--- START ---

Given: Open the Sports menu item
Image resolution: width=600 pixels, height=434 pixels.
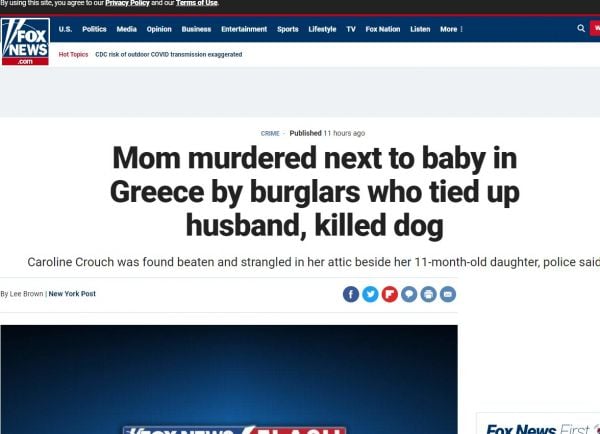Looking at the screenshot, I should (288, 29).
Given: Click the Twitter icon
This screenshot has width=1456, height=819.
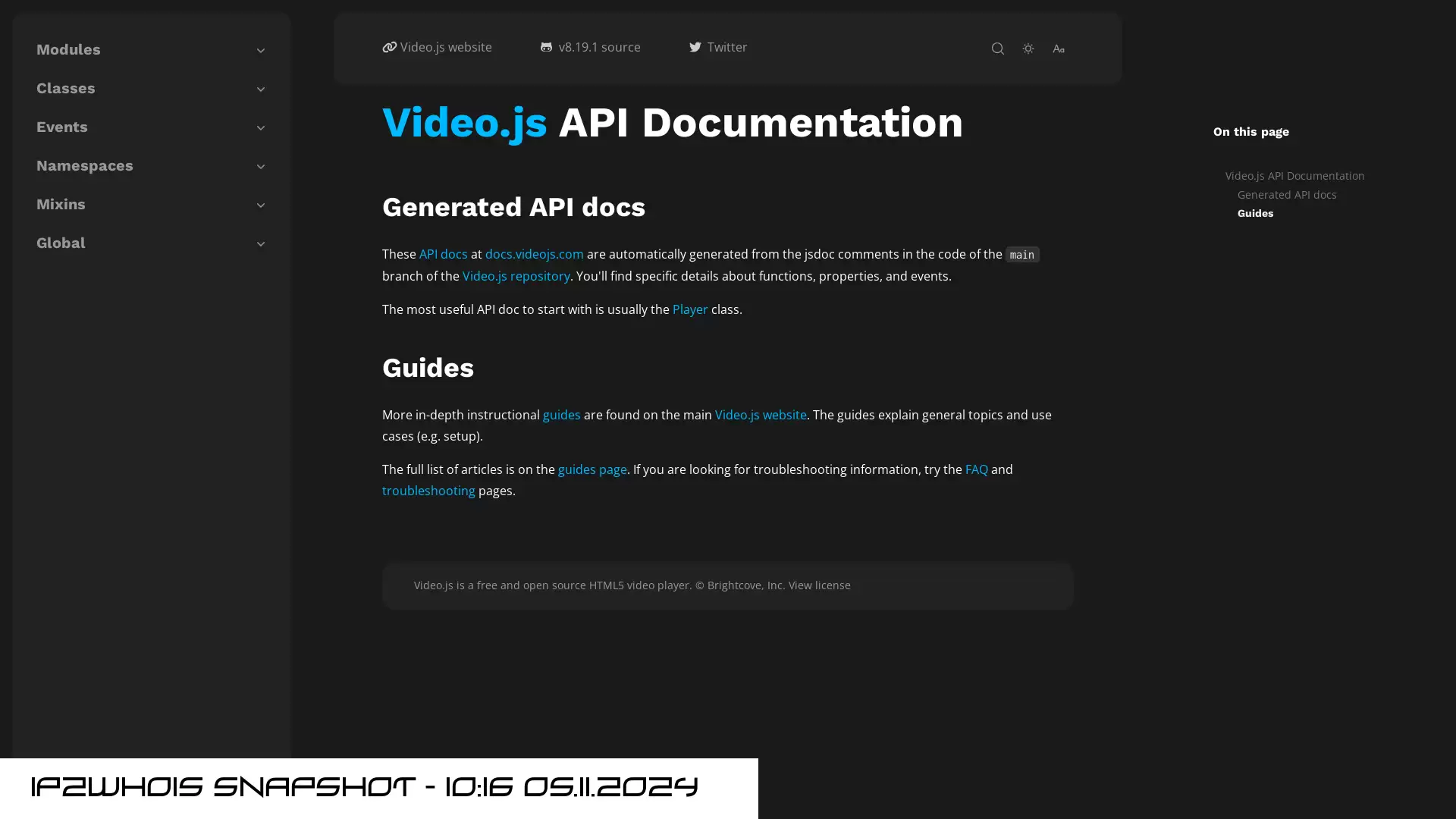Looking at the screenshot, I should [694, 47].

--- END ---

_TASK INSTRUCTIONS:_ In how many lines of the records does the word "Given" occur? Reply with the number only.

_SOLUTION FOR THIS TASK:_ 2